Noel O. Loban (born 29 April 1957) is a former British freestyle wrestler who competed at two Olympic Games in 1984 and 1988 and won a bronze medal at the 1984 Olympics. He also won a gold medal at the Commonwealth Games.

== Wrestling career ==
Noel won the 1980 NCAA National Championship in the 190 lb weight division for Clemson University, beating Dan Severn of Arizona State. It was the first sports national championship in Clemson school history.

Loban competed in the 1984 Summer Olympics, where he won a bronze medal in the light-heavyweight category.

He represented England and won a gold medal in the 90 kg light-heavyweight, at the 1986 Commonwealth Games in Edinburgh, Scotland.
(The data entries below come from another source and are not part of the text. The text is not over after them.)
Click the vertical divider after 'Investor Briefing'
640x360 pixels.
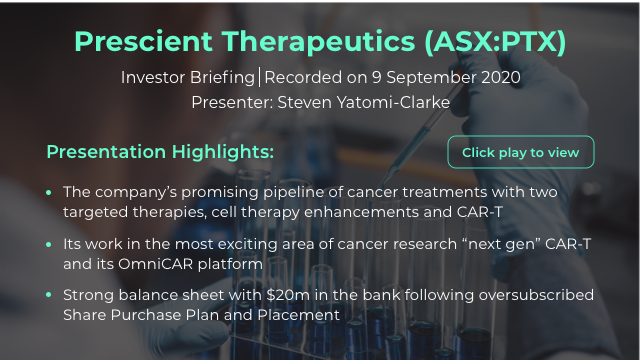260,78
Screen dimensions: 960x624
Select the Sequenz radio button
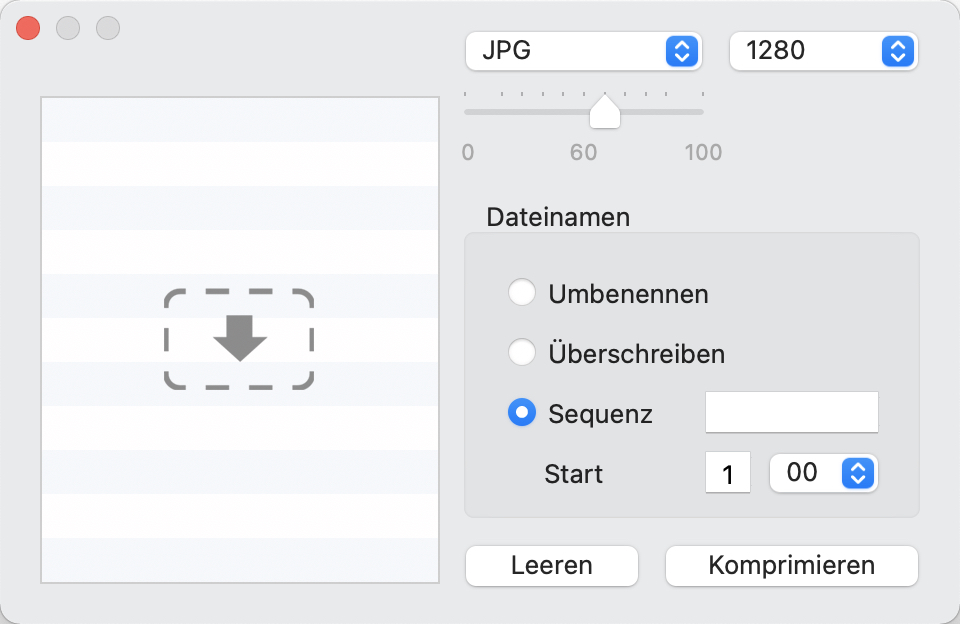coord(522,413)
Eight years later he won a bronze medal in the 100 kg heavyweight division, at the 1994 Commonwealth Games.

At the 1988 Olympic Games in Seoul he participated in the heavyweight category.
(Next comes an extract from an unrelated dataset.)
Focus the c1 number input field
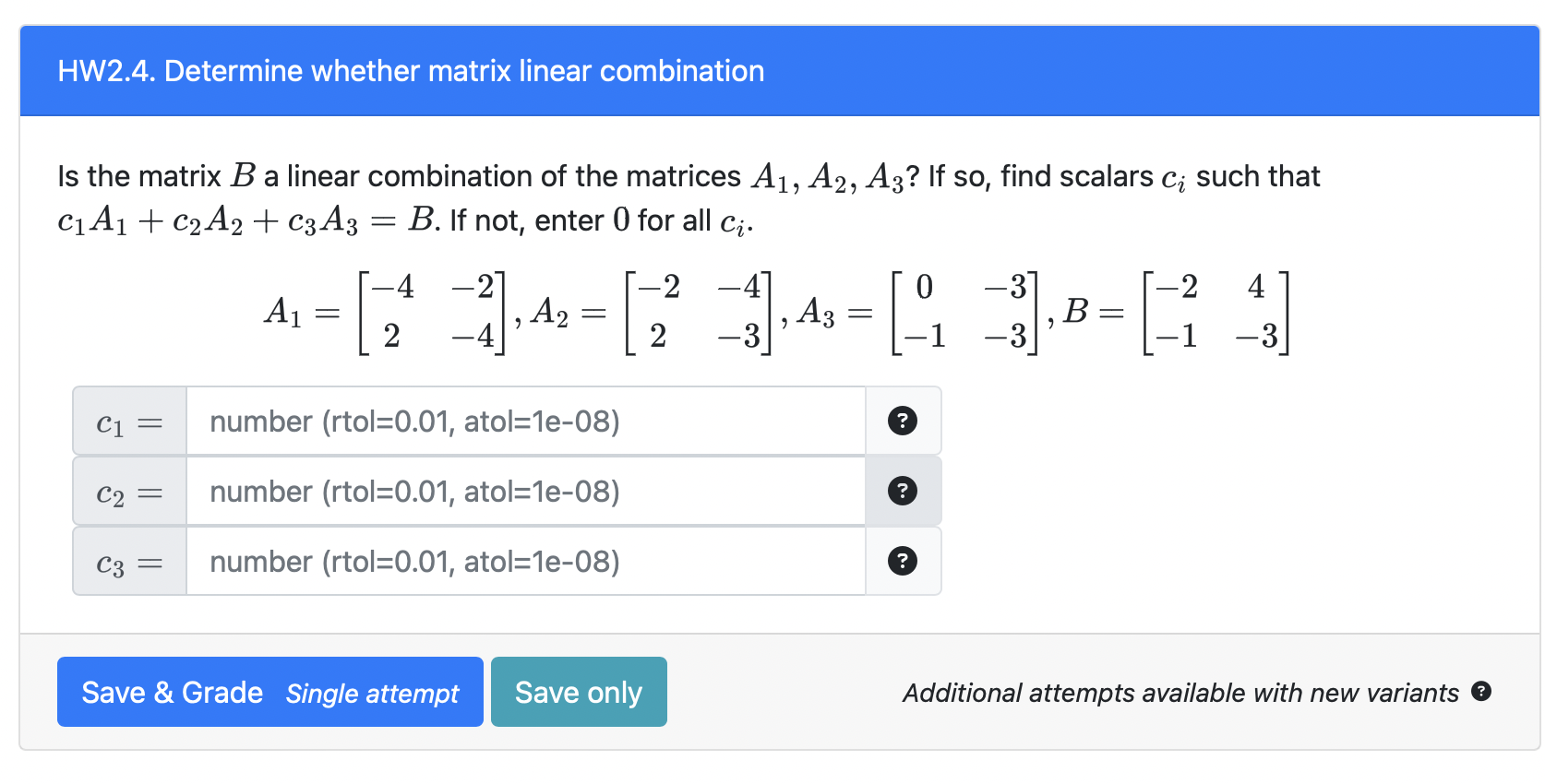Screen dimensions: 1545x784 [526, 421]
Loban was a six-times winner of the British Wrestling Championships at light-heavyweight in 1984 and at heavyweight in 1983, 1986, 1987, 1988 and 1994.

== Coaching career ==
Since 2008, Loban has been the Director of Student-Athlete Development for the NC State University wrestling program.

== Personal life ==
Loban is a born again Christian.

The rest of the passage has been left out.